長文のなかで5〜10回ほど出てくる単語は重要語と判断して大丈夫ですが、例えば「教授の肩書き(例:〇〇大学〇〇専門の〇〇)」などはそれほど重要ではないので、1つずつ読んでいては時間がもったいないです。
論理関係を意識する
英語の長文が読めないという高校生は、文章の論理関係が意識できていないことが多いです。
例えば、「However」という単語があった場合、「前の文とは反対の内容が書かれている」と意識できれば、「However」以降の文の意味がよくわからなくても、前の文から意味を予測することができます。

ただし、すべての「and」や「but」が同じように重要というわけではないので、「and」や「but」などが出てきたや機械的に全部に印をつけるのはおすすめできません。
重要ではない「and」や「but」(例:名詞と名詞をつなぐ「and」)に印をつけてしまうと、重要な「and」や「but」、意識すべき「and」や「but」がわからなくなってしまいます。
同じように、すべての文に「/(スラッシュ)」を書いている高校生もいますが、時間がもったいないので、本当に意味がある部分だけに書くようにしましょう。
言い換える意識を常に持つ
英語の長文をストレスなく読むためには、「これってつまりどういうこと?」「ということは?」のように、言い換える意識を持つようにしましょう。
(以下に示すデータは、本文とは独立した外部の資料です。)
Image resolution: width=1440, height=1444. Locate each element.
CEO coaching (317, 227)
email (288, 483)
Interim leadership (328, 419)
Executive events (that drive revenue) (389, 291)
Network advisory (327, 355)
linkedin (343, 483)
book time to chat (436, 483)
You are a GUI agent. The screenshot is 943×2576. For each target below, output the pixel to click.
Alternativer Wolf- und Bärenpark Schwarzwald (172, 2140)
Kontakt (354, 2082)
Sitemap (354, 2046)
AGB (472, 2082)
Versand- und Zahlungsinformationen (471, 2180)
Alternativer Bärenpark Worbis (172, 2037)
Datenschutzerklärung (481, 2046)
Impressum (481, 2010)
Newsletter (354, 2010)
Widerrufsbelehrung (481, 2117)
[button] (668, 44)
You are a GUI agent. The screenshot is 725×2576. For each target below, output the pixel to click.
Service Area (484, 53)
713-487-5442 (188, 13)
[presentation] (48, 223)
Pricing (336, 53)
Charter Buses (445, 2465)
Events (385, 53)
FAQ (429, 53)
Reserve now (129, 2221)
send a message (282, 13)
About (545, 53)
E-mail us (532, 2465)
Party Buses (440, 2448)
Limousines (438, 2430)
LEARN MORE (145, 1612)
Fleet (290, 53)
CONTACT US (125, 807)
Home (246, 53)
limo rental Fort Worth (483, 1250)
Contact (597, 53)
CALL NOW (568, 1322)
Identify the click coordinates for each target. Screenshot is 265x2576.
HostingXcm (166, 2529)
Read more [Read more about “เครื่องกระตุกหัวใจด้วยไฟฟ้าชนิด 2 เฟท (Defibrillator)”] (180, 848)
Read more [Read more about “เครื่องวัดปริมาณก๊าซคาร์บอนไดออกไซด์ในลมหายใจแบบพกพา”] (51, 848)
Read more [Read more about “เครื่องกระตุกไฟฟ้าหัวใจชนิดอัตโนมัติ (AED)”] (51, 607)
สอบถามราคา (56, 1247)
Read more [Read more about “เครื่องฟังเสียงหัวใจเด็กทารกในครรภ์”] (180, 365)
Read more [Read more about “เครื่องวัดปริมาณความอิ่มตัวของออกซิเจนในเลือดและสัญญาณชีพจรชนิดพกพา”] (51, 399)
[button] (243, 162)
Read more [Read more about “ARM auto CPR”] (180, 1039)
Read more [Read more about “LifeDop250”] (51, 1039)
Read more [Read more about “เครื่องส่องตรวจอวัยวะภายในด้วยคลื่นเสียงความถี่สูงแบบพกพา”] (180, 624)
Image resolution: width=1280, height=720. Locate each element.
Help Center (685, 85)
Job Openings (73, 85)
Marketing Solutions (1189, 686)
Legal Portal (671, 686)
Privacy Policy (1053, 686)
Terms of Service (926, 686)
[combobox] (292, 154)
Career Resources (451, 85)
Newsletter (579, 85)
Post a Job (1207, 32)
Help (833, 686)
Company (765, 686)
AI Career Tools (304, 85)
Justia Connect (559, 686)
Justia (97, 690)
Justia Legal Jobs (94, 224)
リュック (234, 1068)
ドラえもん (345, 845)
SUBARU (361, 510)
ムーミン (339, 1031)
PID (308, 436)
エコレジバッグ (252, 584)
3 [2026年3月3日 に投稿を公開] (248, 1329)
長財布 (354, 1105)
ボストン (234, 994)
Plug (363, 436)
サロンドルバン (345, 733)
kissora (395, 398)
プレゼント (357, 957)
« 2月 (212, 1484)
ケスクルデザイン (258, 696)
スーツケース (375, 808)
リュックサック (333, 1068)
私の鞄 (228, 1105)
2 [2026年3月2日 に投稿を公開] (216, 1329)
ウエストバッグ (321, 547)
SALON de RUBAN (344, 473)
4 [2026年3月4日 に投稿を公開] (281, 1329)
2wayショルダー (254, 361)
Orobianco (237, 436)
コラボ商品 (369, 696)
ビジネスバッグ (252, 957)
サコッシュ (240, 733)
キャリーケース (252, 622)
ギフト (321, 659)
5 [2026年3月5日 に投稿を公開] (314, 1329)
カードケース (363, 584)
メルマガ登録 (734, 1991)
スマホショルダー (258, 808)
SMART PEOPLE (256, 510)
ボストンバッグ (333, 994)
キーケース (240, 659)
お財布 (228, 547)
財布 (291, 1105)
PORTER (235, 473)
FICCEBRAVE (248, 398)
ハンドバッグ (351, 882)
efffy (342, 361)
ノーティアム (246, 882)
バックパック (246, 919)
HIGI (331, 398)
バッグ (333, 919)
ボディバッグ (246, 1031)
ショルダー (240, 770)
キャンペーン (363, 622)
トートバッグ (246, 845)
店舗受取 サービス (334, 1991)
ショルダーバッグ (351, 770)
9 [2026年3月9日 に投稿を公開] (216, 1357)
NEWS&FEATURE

文章のなかで、具体的な内容が続いたときも、「筆者はこれからこういうことが言いたいのかな?」と、筆者の意図を考えることがとても重要です。
単に文字だけを追うのではなく、筆者の言いたいことを考えながら読むことで、問題で問われたときの得点力にもつながります。
ただし、「文章の流れがこうだから、きっとこうなんだろうな」と考え方が完全に逆になっていないかには注意しましょう。
前の文章から勝手に先に筆者の意図を予想するのではなく、「文章を読んで、実際に書かれていることを理解し、それを言い換える」という順番が大切です。
長文の問題集・参考書を解いているときに諦めない
大学受験本番についてのアドバイスではありませんが、普段の勉強で『関正生のThe Rules英語長文問題集』などの英語長文の問題集や参考書を使っているときに、「諦めない」ことも大切です。
長文が読めない、ストレスを感じるからといってあっさり諦めてしまっている高校生が多いです。

長文を読むためには、英単語・英熟語の知識、文法の知識などさまざまなことが必要で、大変なのは十分わかります。
しかし、「状況をイメージする」「重要語を意識する」「論理関係を意識する」など、ストレスなく読むための勉強法を試さないで諦めてしまうのはもったいないです。
参考書や問題集を使った普段の勉強から、わからなくても何とか食らいつくような、粘り強い姿勢を培っておかないと、大学受験本番でも長文が読めないという結果になってしまいます。

『関正生のThe Rules英語長文問題集』では、問題が12問ありますが、単に終わらせただけでは成績は伸びず、「ちゃんと食らいついた人」が伸びるのです。
普段の勉強では、大学受験本番のように制限時間が決まっているわけではないので、わからない文があったときにも、意味を理解しようと粘ることが大切です。
理解しようと考えているときや、頭を使っているときにこそ、記憶に残りやすく自分自身の成長にもつながります。
まとめ

英語の長文が読めない、苦手だという高校生も多いと思いますが、この記事でご紹介したように、「状況をイメージする」「重要語を意識する」といった勉強法を取り入れることで、ストレスなく読めるようになります。
また、長文が読めないとストレスになって、途中で諦めてしまう高校生もいますが、何とか食らいついて、粘っているときにこそ成長します。
英語の長文が読めるようになるのは簡単ではありませんが、ぜひ参考書や問題集を使った日々の勉強でも諦めないことを意識し、努力していきましょう!